Roger Ebert: A movie like this has to cover a lot of ground, in several different locations. That's why good casting is so important. There's not time to establish the characters carefully, so they have to bring their personalities along with them almost from the first shot. Quaid is instantly likable, with that goofy smile. Richardson, who almost always plays tougher roles and harder women, this time is astonishing, she's so warm and attractive. The two of them have a conversation over an old bottle of wine, and, yes, it's cornball--but quality cornball, earning its sentiment.
Movies like this remember how much fun escapism can be. The film opens with Quaid and Richardson falling in love on the QE2 and being married mid-Atlantic. The film includes the kind of summer camp where when the kids play pranks, it looks like they had the help of a platoon of art directors and special-effects coordinators. And of course both parents live in great houses: Richardson in a London town house with sweeping staircases and Architectural Digest interiors, Quaid in a Napa ranch home with a shaded veranda.
The key task is to make the double photography of the "twins'' work.
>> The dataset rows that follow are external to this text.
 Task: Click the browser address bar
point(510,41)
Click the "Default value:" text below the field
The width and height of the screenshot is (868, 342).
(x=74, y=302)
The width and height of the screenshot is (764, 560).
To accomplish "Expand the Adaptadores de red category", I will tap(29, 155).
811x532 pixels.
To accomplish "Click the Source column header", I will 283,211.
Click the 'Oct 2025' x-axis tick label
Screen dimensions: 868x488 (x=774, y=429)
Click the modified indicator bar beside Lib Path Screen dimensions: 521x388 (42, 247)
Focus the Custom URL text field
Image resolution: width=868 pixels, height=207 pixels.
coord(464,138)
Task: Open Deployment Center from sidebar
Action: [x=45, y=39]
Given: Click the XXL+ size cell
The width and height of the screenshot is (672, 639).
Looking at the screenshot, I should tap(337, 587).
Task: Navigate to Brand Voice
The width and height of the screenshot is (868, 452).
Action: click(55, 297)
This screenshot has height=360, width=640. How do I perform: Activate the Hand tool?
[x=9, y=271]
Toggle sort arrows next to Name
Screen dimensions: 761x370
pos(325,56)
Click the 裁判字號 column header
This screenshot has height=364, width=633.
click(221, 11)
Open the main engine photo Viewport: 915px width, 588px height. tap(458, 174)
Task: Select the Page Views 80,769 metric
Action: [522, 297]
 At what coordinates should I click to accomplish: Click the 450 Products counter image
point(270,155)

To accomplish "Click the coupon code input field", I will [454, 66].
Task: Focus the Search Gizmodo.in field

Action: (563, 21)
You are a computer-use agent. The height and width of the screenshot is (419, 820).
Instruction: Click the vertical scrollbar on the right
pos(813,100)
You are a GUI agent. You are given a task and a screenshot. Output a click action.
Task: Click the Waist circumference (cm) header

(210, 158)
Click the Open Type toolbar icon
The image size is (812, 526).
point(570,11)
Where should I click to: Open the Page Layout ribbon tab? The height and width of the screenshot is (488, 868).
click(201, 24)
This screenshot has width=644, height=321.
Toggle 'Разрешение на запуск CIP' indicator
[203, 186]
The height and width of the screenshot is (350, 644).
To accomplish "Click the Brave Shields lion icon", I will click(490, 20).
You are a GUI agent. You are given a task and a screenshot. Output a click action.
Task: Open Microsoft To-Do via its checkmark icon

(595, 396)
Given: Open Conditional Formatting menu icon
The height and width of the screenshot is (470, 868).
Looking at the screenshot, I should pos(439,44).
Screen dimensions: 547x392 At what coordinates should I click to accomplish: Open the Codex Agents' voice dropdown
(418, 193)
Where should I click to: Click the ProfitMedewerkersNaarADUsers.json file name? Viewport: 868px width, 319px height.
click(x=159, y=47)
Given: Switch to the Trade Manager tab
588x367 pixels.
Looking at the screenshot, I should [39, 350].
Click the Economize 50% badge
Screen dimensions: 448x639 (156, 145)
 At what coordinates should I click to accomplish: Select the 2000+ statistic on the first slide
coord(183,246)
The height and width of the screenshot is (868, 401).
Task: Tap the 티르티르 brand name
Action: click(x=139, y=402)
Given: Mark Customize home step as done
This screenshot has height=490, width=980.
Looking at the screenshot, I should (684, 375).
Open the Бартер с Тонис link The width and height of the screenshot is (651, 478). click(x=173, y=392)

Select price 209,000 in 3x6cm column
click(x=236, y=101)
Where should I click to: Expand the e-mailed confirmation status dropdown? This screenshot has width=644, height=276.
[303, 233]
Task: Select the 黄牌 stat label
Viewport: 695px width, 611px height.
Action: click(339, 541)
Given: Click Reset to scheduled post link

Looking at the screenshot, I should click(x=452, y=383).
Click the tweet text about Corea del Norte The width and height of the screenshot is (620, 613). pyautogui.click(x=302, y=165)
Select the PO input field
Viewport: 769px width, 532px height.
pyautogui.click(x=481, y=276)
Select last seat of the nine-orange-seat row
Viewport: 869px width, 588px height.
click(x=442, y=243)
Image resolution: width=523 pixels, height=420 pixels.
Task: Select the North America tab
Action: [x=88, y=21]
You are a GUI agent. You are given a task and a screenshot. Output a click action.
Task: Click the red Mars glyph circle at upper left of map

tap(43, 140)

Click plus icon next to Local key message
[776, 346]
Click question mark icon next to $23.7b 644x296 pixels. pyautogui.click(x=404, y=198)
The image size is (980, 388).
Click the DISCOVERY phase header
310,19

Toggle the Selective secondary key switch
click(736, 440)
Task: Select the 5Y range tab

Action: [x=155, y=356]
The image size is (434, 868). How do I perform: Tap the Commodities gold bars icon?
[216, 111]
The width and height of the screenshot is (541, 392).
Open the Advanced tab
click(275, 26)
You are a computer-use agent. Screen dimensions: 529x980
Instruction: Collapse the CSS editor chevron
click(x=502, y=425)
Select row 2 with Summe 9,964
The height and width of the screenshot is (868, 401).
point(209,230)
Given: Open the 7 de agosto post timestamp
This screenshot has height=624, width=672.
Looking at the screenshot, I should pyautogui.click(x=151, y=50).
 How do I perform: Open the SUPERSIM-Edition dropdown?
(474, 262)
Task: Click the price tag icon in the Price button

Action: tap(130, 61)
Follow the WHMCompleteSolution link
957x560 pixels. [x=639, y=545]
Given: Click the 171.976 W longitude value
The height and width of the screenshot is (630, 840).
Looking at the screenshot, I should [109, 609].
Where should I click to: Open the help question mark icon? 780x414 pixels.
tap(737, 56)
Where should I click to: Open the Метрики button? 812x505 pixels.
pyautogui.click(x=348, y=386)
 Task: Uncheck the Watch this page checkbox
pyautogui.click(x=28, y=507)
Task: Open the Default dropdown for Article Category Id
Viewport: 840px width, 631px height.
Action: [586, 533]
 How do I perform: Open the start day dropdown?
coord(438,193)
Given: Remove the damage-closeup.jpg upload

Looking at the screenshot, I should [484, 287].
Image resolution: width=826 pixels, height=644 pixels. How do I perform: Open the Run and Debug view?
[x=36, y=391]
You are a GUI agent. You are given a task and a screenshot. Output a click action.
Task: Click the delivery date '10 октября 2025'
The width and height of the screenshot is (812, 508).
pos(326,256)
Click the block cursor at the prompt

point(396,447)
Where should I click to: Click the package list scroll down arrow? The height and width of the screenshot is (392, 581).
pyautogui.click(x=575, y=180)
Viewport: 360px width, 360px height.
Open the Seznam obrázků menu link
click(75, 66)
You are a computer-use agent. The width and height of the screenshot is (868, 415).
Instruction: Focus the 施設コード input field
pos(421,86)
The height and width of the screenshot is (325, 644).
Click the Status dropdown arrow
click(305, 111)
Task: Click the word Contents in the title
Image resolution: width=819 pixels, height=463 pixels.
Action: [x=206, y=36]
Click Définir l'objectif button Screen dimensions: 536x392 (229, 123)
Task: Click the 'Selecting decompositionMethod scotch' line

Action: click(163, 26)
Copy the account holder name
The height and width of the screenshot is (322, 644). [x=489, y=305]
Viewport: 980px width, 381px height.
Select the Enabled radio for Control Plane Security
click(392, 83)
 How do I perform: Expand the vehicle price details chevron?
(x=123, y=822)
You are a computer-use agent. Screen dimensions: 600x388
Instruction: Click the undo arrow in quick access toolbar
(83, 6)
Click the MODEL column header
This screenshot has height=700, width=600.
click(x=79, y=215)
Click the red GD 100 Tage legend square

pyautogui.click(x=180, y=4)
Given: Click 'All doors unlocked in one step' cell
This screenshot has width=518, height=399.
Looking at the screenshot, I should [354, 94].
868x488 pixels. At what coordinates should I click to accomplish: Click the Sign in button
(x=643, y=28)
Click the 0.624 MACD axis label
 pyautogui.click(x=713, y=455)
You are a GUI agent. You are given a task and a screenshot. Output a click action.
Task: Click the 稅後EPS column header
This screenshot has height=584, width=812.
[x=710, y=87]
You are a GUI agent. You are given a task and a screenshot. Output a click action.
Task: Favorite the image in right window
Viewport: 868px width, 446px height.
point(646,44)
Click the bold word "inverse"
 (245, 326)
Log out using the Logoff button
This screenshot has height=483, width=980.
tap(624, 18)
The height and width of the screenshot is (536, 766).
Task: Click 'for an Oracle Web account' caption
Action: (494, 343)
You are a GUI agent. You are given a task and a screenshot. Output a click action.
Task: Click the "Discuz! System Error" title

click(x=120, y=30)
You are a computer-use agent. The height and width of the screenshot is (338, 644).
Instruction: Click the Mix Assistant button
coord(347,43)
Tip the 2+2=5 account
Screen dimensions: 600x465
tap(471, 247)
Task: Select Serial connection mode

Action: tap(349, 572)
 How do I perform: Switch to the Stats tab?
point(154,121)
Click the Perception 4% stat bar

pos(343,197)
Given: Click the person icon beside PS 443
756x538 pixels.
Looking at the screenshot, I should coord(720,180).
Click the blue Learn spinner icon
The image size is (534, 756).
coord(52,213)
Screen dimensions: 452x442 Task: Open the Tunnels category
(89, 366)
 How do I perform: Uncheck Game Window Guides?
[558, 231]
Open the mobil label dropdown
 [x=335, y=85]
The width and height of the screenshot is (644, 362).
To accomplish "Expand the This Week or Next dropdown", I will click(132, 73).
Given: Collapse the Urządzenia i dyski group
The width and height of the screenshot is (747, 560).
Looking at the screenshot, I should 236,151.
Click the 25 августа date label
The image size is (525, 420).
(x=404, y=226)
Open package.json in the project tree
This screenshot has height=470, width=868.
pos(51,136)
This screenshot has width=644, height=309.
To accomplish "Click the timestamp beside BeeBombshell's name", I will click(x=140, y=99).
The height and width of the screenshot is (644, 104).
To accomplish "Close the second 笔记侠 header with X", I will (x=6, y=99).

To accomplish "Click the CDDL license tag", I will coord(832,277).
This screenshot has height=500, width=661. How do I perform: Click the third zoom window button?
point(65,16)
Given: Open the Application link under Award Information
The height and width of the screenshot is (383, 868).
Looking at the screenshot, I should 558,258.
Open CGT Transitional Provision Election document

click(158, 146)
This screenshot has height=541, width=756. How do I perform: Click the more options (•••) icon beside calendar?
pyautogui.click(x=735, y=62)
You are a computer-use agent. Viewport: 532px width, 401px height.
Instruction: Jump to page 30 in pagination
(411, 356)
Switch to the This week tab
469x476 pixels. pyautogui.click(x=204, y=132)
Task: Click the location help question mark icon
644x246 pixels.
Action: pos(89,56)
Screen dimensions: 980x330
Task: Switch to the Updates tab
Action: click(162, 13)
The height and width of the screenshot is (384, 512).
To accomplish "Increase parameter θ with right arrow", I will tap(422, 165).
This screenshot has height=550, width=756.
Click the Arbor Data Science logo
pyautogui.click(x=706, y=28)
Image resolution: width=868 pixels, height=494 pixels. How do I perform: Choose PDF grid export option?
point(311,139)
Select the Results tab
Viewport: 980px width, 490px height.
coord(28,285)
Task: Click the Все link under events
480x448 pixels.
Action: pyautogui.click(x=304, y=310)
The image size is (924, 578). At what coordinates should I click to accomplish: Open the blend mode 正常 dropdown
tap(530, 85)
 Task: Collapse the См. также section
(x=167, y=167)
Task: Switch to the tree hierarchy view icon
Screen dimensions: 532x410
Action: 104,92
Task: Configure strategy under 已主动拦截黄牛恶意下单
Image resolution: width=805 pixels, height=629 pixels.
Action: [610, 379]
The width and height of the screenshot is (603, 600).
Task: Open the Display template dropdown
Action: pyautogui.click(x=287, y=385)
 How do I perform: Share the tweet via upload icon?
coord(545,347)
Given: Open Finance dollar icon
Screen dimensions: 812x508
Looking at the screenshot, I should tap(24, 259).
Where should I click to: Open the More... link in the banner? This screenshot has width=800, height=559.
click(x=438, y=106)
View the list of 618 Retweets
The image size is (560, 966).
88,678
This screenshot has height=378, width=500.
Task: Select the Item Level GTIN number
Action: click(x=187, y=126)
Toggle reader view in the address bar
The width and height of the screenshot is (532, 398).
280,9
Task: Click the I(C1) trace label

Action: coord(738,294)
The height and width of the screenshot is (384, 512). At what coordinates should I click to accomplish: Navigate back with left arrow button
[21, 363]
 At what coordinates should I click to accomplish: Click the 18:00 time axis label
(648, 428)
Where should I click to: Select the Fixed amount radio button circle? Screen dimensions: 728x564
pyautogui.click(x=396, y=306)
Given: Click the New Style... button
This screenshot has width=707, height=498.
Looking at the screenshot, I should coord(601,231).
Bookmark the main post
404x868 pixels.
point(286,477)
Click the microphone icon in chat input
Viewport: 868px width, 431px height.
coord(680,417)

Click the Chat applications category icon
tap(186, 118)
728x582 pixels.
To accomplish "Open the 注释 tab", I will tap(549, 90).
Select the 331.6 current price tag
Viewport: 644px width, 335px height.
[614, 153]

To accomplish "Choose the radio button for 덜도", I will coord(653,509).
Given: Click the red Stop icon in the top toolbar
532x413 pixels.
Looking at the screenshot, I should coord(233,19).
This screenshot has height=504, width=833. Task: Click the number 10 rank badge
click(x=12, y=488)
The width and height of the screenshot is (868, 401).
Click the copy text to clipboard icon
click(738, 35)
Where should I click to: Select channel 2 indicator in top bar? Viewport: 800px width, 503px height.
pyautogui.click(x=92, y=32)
All kinds of tricks are used, and of course the techniques are more advanced than they were in 1961, but since you can't see them anyway, you forget about them. Lindsay Lohan has command of flawless British and American accents, and also uses slightly flawed ones for when the girls are playing each other. What she has all the time is the same kind of sunny charm Hayley Mills projected, and a sense of mischief that makes us halfway believe in the twins' scheme.
Lisa Schwarzbaum: These modernizing touches aside, ”The Parent Trap” (Walt Disney) remains substantially true to writer-director David Swift’s original, enduringly enchanting 1961 Disney production starring Hayley Mills in the dual roles that extended her Pollyanna fame (and made her an early feminist role model for girls). And in not messing with a sure thing when they’ve won the right to remake it, director Nancy Meyers and producer/husband Charles Shyer deserve the gratitude of generations of Hayley-holics, all of us capable of bursting into a chorus of ”Let’s Get Together” at the slightest provocation. Meyers and Shyer — specialists in bedtime stories for divorce-prone boomers (”Irreconcilable Differences,” ”Father of the Bride”) — also demonstrate their savvy about what the market will bear: While not as potent as the yeah-yeah-yeah original (which came out when unscandalous, everyday divorce was still a movie novelty), it’s no small feat that this kindhearted remake is as graceful as it is, an homage as well as an update for an era of even more split families, and more fervent children’s wishes for the magical ability to make things whole.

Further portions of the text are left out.